The presumed planet orbits the star HD 73344, about 114 light years from Earth, every 15 days at a distance that translates into a surface temperature of 1,200 to 1,300 degrees Celsius (about 2,000 degrees Fahrenheit), roughly the temperature of lava pouring from a volcano.

“We think it would probably be more like a smaller, hotter version of Uranus or Neptune,” said Ian Crossfield, an assistant professor of physics at the Massachusetts Institute of Technology. Crossfield and graduate student Liang Yu described the observations in a paper published 20 June in The Astrophysical Journal.

The researchers used existing software to quickly search through Kepler data from two recent observing sessions, on the lookout for rapidly changing light curves representing the slight dimming of a star when a planet moves in front as seen by Kepler.

The database included light curves from some 50,000 stars that were collected during two 80-day observing sessions. the researchers were able to identify nearly 80 candidate exoplanets within a few weeks of the data’s public release.

The Kepler space telescope looks for exoplanets by monitoring the light from target stars, on the lookout for the tell-tale dimming that occurs when a planet moves in front of the star as seen from Earth. Image: NASA

Such an analysis has typically taken months or longer to carry out because Kepler normally images star fields behind the spacecraft, which follows Earth in its orbit around the sun. As a result, the target stars in such surveys are not readily available for detailed study until Earth swings back around the sun.

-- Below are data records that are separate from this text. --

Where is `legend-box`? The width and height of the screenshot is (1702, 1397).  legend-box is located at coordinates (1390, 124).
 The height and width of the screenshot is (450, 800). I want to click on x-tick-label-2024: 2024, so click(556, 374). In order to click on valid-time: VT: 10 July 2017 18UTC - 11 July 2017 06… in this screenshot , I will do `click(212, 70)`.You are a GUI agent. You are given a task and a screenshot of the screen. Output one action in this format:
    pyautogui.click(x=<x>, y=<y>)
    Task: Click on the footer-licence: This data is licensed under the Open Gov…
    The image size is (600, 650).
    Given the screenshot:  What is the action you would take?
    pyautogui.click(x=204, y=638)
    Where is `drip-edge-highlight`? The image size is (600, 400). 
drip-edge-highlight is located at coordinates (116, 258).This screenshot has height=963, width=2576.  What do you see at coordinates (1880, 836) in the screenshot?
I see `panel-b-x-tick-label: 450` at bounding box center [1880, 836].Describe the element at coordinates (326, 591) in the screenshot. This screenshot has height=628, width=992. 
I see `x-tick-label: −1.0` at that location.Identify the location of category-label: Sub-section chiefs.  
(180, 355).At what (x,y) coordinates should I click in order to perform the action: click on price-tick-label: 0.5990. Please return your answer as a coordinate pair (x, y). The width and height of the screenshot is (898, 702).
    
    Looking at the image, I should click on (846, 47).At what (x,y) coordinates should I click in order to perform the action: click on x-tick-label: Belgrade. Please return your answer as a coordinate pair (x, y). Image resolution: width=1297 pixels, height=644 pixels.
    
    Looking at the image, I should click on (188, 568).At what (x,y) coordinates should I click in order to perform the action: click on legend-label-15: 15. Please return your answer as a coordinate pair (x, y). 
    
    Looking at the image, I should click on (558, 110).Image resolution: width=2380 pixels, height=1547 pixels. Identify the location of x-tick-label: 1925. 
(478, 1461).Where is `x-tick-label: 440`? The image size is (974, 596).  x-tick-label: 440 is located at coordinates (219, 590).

But Kepler’s recent C16 and C17 targets were in front of the spacecraft, and thus within Earth’s field of view, and will remain there for several months. That prompted Crossfield and Yu to carry out their analysis as soon as possible to permit additional near-term observations.

The speedy analysis served as a dress rehearsal of sorts, with Kepler at the end of its life and its follow on, NASA’s Transiting Exoplanet Survey Satellite – TESS – expected to commence science operations later this year.

“When the TESS data come down, there’ll be a few months before all of the stars that TESS looked at for that month ‘set’ for the year,” Crossfield said. “If we get candidates out quickly to the community, everyone can start immediately observing systems discovered by TESS, and doing a lot of great planetary science. So this [analysis] was really a dress rehearsal for TESS.”